(Data Opens)

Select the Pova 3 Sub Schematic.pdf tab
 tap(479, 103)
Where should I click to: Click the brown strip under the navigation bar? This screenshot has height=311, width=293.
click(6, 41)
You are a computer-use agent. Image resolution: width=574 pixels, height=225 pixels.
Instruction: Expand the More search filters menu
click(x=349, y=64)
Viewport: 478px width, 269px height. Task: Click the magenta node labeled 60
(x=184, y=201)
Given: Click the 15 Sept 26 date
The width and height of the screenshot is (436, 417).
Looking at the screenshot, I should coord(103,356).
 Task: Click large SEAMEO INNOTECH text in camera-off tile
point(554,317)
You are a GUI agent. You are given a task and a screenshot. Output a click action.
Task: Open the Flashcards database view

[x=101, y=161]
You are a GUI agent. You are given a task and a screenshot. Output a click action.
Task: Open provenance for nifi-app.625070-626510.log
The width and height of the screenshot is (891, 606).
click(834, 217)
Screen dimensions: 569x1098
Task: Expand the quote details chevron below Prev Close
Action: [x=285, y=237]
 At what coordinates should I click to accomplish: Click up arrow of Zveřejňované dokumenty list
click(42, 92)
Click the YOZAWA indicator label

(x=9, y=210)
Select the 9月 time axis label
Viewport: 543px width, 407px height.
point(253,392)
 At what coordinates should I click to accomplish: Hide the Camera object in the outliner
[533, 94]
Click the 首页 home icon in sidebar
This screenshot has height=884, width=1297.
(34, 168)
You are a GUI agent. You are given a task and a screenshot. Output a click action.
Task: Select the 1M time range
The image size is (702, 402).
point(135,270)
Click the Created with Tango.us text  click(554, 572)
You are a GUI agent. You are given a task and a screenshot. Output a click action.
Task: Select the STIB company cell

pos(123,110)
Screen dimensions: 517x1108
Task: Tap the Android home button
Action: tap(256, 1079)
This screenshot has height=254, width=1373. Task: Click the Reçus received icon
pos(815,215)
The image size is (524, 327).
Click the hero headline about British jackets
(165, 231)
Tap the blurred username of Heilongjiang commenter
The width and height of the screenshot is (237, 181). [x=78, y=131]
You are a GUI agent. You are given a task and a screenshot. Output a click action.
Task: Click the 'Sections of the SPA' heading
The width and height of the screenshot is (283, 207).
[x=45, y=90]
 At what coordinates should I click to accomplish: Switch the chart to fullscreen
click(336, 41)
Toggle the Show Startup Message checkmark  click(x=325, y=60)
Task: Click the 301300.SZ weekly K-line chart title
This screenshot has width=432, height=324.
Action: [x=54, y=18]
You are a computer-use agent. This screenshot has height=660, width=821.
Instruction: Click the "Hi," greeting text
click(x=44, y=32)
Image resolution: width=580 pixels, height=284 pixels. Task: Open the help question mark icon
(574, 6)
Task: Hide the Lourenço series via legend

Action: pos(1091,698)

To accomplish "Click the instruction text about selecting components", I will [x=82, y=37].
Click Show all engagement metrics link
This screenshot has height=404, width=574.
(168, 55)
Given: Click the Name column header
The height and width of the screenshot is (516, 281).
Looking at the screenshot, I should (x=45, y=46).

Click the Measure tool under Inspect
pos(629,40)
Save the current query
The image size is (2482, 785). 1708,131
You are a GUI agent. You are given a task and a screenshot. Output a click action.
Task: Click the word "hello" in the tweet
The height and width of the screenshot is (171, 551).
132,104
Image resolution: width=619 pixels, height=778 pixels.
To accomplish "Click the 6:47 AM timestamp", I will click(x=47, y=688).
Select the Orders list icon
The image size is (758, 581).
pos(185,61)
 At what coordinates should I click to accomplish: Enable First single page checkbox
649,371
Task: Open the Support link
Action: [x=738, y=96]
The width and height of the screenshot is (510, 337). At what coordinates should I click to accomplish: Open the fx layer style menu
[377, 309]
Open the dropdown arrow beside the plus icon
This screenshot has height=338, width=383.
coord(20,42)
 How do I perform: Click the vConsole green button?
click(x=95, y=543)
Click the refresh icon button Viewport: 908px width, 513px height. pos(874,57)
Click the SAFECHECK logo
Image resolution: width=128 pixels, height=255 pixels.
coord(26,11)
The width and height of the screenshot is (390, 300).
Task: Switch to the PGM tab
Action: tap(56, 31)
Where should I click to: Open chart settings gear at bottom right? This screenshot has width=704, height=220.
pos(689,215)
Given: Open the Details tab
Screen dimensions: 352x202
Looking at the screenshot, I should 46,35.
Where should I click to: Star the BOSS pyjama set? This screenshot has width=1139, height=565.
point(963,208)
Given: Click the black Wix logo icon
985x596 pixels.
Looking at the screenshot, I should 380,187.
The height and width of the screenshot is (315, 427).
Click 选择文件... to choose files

(Data Closes)

Filter the listing for the word "computer" and copy each line that has it.

You are a computer-use agent. Image resolution: width=574 pixels, height=225 pixels.
You are a computer-use agent. This screenshot has height=660, width=821.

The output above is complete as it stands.